▶ **EXTRACTED RECORDS**
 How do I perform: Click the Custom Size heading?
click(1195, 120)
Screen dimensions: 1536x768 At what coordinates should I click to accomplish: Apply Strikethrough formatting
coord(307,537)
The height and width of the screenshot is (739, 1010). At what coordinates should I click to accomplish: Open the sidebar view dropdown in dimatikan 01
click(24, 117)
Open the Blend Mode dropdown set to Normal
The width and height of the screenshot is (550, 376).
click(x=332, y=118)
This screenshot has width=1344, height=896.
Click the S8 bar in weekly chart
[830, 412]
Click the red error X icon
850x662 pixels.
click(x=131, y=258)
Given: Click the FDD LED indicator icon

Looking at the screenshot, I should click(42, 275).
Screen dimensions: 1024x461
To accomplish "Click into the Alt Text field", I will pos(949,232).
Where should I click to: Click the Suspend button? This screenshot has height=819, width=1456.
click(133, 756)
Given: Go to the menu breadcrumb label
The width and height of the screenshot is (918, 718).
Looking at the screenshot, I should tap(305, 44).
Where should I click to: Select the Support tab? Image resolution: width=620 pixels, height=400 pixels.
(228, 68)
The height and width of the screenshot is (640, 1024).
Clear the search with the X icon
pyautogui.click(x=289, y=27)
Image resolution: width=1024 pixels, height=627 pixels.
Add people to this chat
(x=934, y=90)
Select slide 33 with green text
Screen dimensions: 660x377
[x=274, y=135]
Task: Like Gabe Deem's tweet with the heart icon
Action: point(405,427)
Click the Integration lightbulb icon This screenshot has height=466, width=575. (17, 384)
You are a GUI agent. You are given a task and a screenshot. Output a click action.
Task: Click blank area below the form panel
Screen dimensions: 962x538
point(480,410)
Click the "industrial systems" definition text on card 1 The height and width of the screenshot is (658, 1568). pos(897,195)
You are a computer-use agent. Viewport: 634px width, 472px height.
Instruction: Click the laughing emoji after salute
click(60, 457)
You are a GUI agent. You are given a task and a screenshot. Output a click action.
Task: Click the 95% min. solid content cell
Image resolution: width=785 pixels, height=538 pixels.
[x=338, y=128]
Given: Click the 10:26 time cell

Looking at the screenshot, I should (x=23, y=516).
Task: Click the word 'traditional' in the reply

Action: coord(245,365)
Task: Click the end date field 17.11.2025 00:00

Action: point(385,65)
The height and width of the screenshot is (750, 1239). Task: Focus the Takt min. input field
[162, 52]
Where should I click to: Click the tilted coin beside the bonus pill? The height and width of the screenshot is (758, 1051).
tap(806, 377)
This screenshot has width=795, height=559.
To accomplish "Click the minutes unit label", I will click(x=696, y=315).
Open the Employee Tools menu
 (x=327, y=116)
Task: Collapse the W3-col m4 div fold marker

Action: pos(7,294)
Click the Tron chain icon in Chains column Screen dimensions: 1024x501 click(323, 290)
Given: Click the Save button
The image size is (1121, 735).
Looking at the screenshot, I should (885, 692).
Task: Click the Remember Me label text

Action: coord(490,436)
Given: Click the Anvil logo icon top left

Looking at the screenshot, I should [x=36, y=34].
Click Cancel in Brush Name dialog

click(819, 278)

▶ **REQUIREMENT**
Which lines in the items above contain the word "with"? Report each of those lines in full.

▶ **ANSWER TO THE TASK**
Clear the search with the X icon
Select slide 33 with green text
Task: Like Gabe Deem's tweet with the heart icon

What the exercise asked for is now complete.